Related: Campus Food Fair Introduces Small Harlem Businesses to Bigger Opportunities, Columbia News, May 16, 2016
Road to Columbia
Forbes grew up in San Diego, California, and says he was deeply affected by the civil rights and black liberation movements of the 1960s. He joined the Black Panther Party at age 16 after witnessing, and being a victim of, police brutality and corruption. For 10 years, he participated in the Panthers’ Free Breakfast Program for school children and the Sickle Cell Anemia Research program. He was later recruited into the military arm of the Panthers and participated in a variety of operations with its leader Huey P. Newton. After spending three years on the run from police, Forbes chose to turn himself in and subsequently served five years in prison on a charge of second-degree felony murder.
“Back then I saw the Black Panthers as a way to develop my community,” he said. “My major goal was: How can I help my people?” After his release in 1985, he asked himself: “How can I continue to help as a professional? Urban planning was a way to do that.”
Forbes received a master’s degree in urban planning from New York University in 1989. While consulting for the New York State Urban Development Corporation, he often crossed paths with Maxine Griffith, now Columbia’s executive vice president for Government and Community Affairs. In 2007, she invited him to apply for a position as her associate vice president.
Best Part of the Job
Forbes is perhaps proudest of his work with Columbia initiatives that focus on criminal justice, including the Center for Justice, the Tamer Center for Social Enterprise and his mentoring of the formerly incarcerated in New York City. “I got a second chance,” Forbes said. “The University gives people second chances.
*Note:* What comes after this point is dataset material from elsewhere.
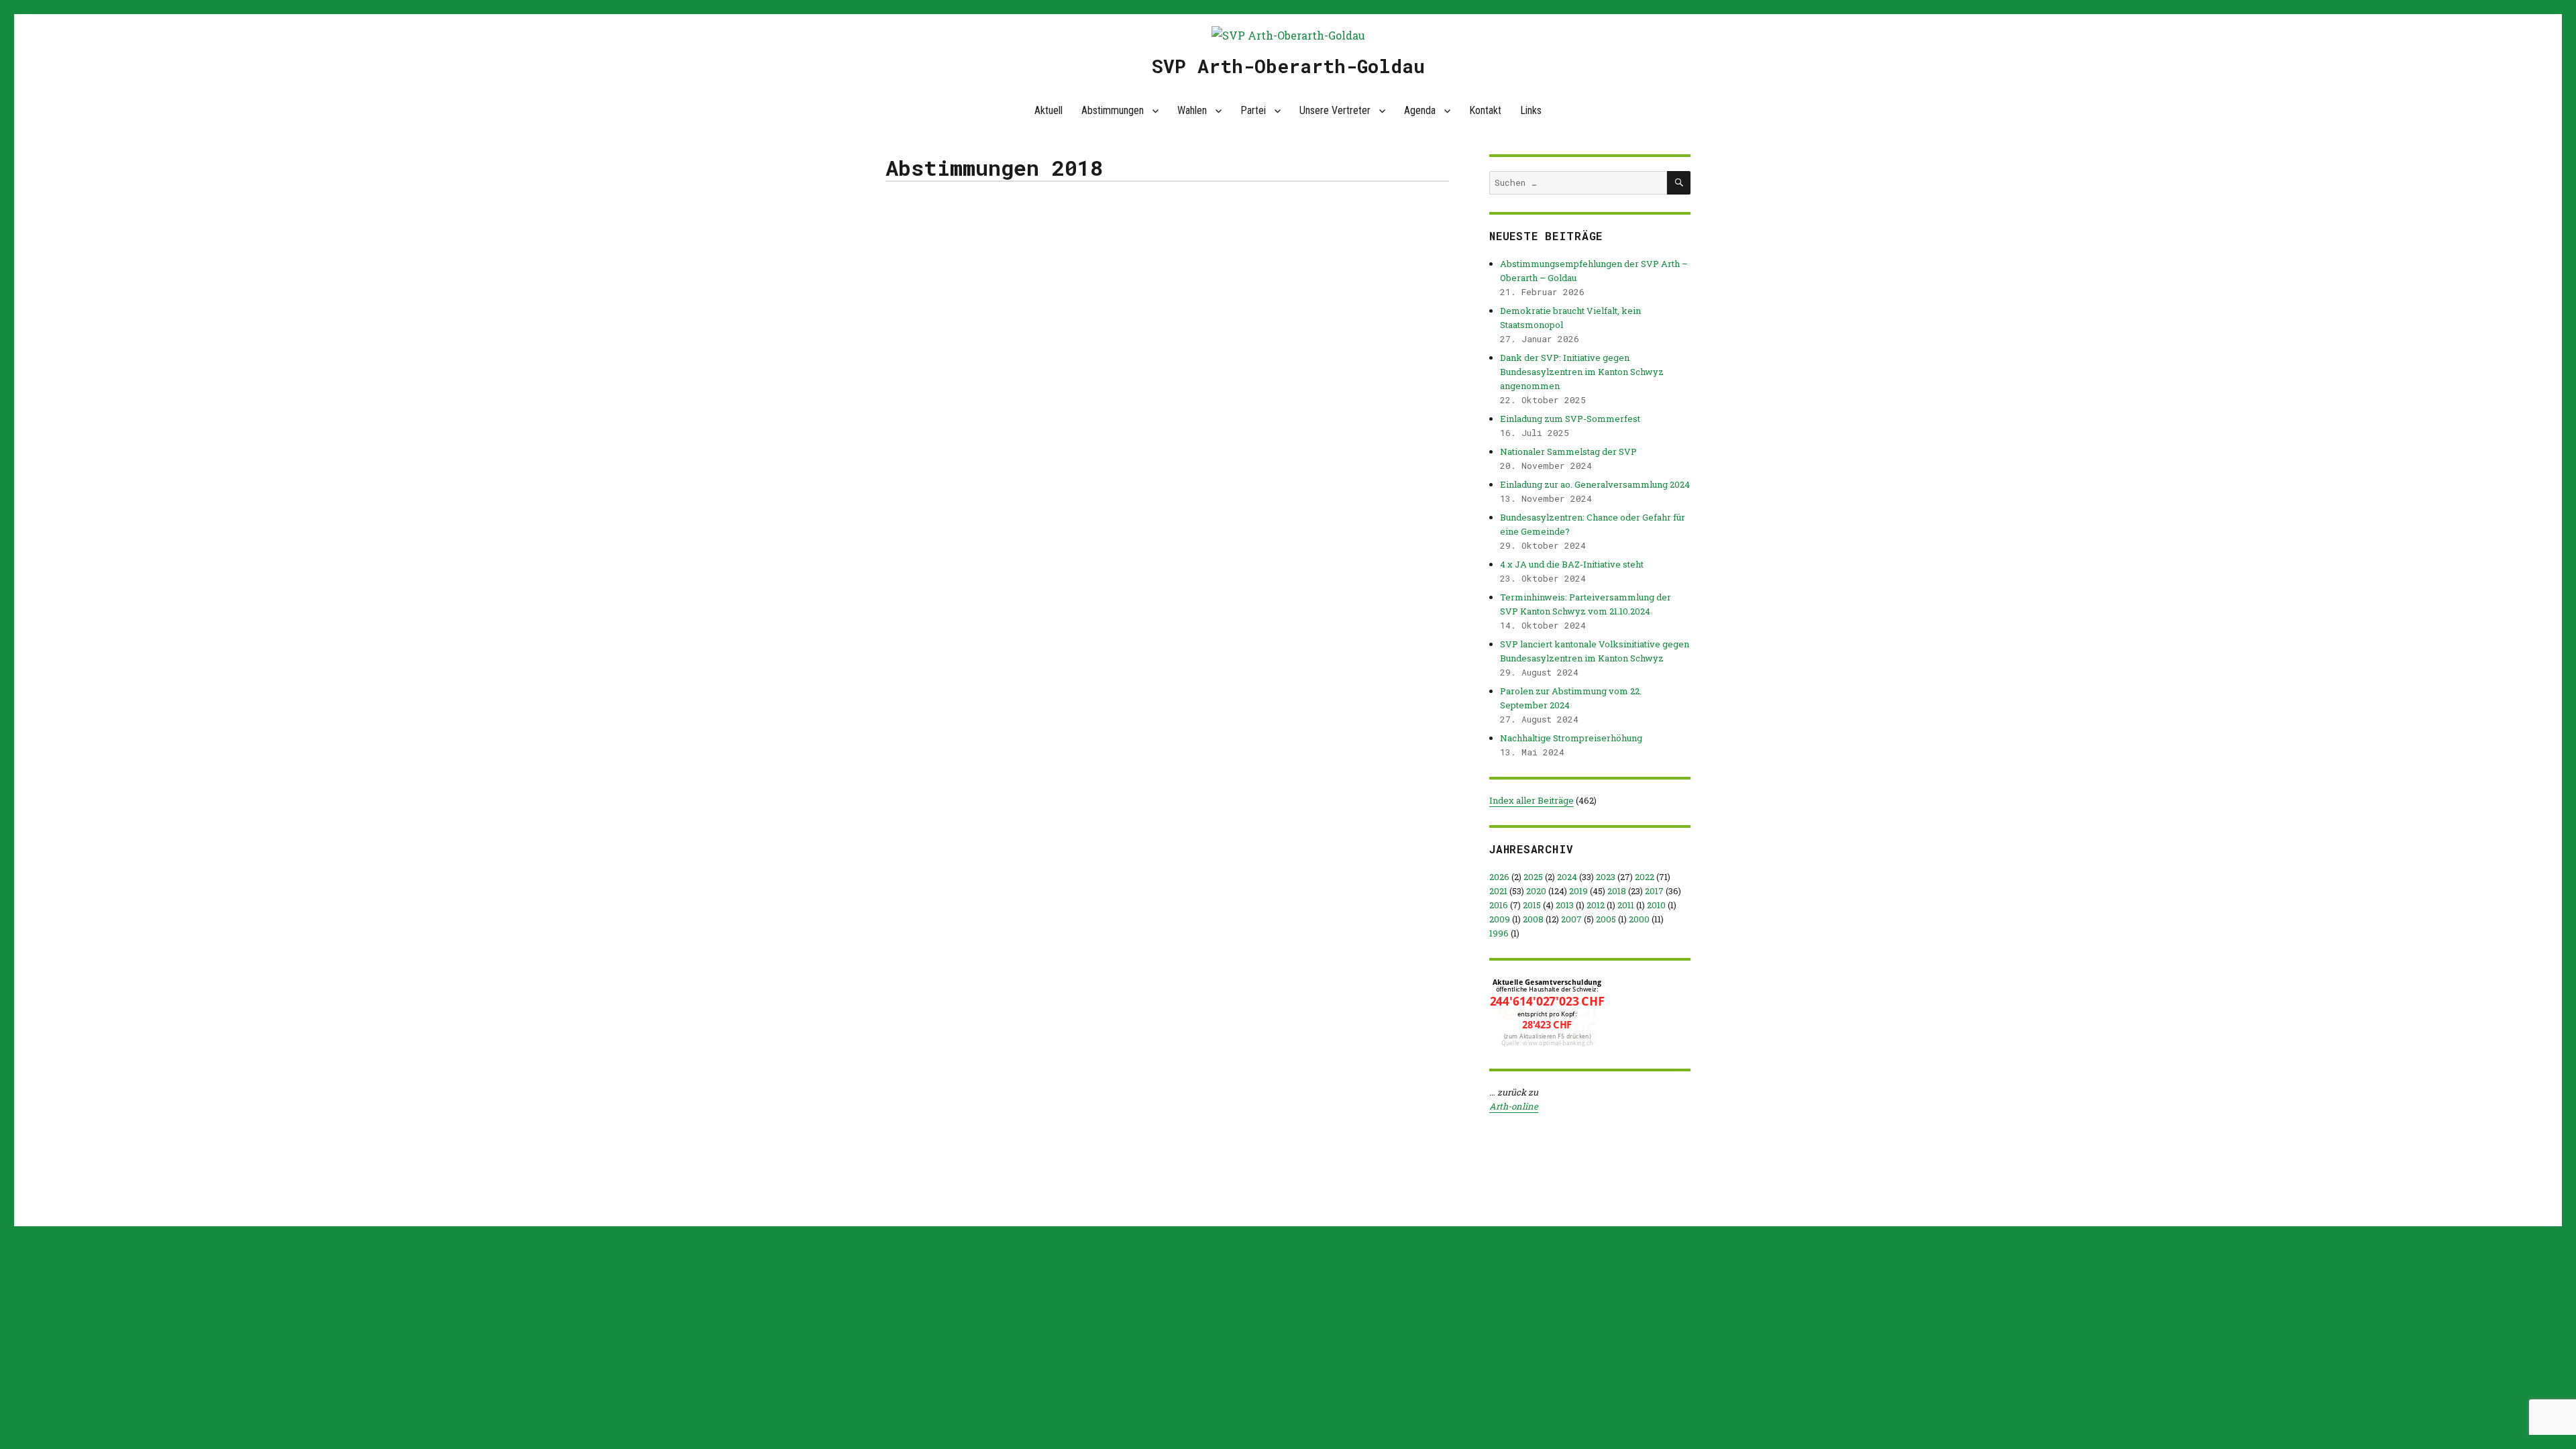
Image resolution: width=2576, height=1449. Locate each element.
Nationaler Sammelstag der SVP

The most important part is having the University’s faculty, students and administration involved in furthering the community’s development.”
Most Memorable Moment
On June 10, the University joined President Obama’s Fair Chance Higher Education Pledge, a sign of its continuing commitment to removing the barriers that prevent people with criminal records from pursuing work or education. It was an especially meaningful moment for Forbes who knows that it can take “years, plus education and a social network,” for the formerly incarcerated to find academic and career success.
In His Spare Time
Forbes has written two memoirs. The first, Will You Die with Me?: My Life and the Black Panther Party, was published in 2007. “I had 18 years with the Black Panthers, as a fugitive, and later in prison. Things I couldn’t put on a resume.” Writing about his time with the Panthers helped him realize that community development has been his passion from the beginning. It also continues to inform his criminal justice-related work at Columbia.
In October, Forbes’ second book, Invisible Men: A Contemporary Slave Narrative in an Era of Mass Incarceration, will be published. It focuses on how African American men with criminal records manage to find professional success, often by “hiding in plain sight until they can remove the stigma of incarceration.”